Com esse tipo de pensamento, evitam frequentar restaurantes, festas e eventos nos quais não têm condições de verificar se os alimentos e bebidas oferecidos se encaixam em “seu padrão” de comida saudável. Desse modo, afastam-se de relacionamentos, isolando-se social e afetivamente, o que causa sofrimento psíquico.

Outras características e sintomas da Ortorexia Nervosa são:

  • exclusão de grupos de nutrientes da dieta, como carboidratos, gorduras;
  • exclusão de glúten, lactose, sal e açúcar, mesmo sem indicação médica;
  • restrições alimentares que aumentam com o tempo;
  • recusa em consumir alimentos com corantes, conservantes, geneticamente modificados;
  • busca somente por alimentos orgânicos, naturais, sem aditivos e minimamente processados;
  • obsessão pela compra e preparo do alimento;
  • recusa em alimentar-se fora de sua dieta;
  • muita fome durante o dia;
  • gastos excessivos para a manutenção de seu padrão alimentar;
  • elaboração da dieta por conta própria, por não acreditar nos profissionais de saúde, quanto à diagnósticos apresentados.

Possíveis complicações associadas a essas práticas:

  • perda de peso excessiva;
  • alterações na pressão arterial;
  • desnutrição;
  • anemia;
  • queda de cabelo, unhas fracas;
  • disfunções intestinais;
  • hipo/hipervitaminose;
  • osteoporose;
  • problemas na tireóide;
  • alterações hormonais;
  • infertilidade;
  • problemas cardiovasculares;
  • enfraquecimento do sistema imunológico;
  • alterações psicológicas tais como ansiedade, angústia, depressão, transtornos obsessivos, compulsivos, alterações de humor;
  • sentimento de derrota ao consumir algum alimento considerado pouco saudável.

Traços de personalidade como perfeccionismo, rigidez, necessidade de controle da vida transferido para o ato de comer são mecanismos obsessivo-compulsivos presentes em pacientes ortoréxicos. O comportamento obsessivo-compulsivo é comum tanto na Ortorexia quanto na Anorexia e na Bulimia. Anoréxicos apresentam obsessão em relação ao teor de gordura e as calorias dos alimentos; bulímicos são obsessivos pelo medo de engordar; ortoréxicos têm obsessão pelo natural, saudável e pela sensação de pureza.

Enquanto na Anorexia e na Bulimia a preocupação é com o peso e a estética corporal, na Ortorexia a preocupação é com um corpo saudável.

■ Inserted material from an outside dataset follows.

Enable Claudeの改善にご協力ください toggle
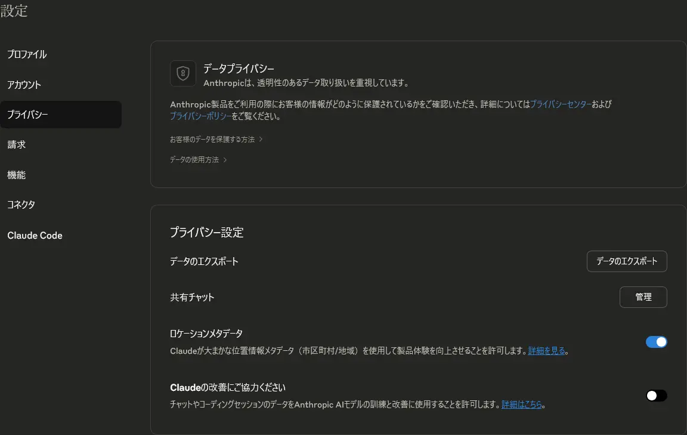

Parece paradoxal que a busca por um comportamento alimentar saudável, que visa a prevenção de doenças, promoção de saúde e boa qualidade de vida, possa levar a um estilo de vida deletério, no qual a atitude alimentar obsessivamente saudável é justamente a causa da insalubridade. Talvez o tratamento para esse distúrbio, além de contar com as diretrizes utilizadas para os demais transtornos de alimentação com equipes multiprofissionais, deva considerar análise sobre o conceito de alimentação saudável.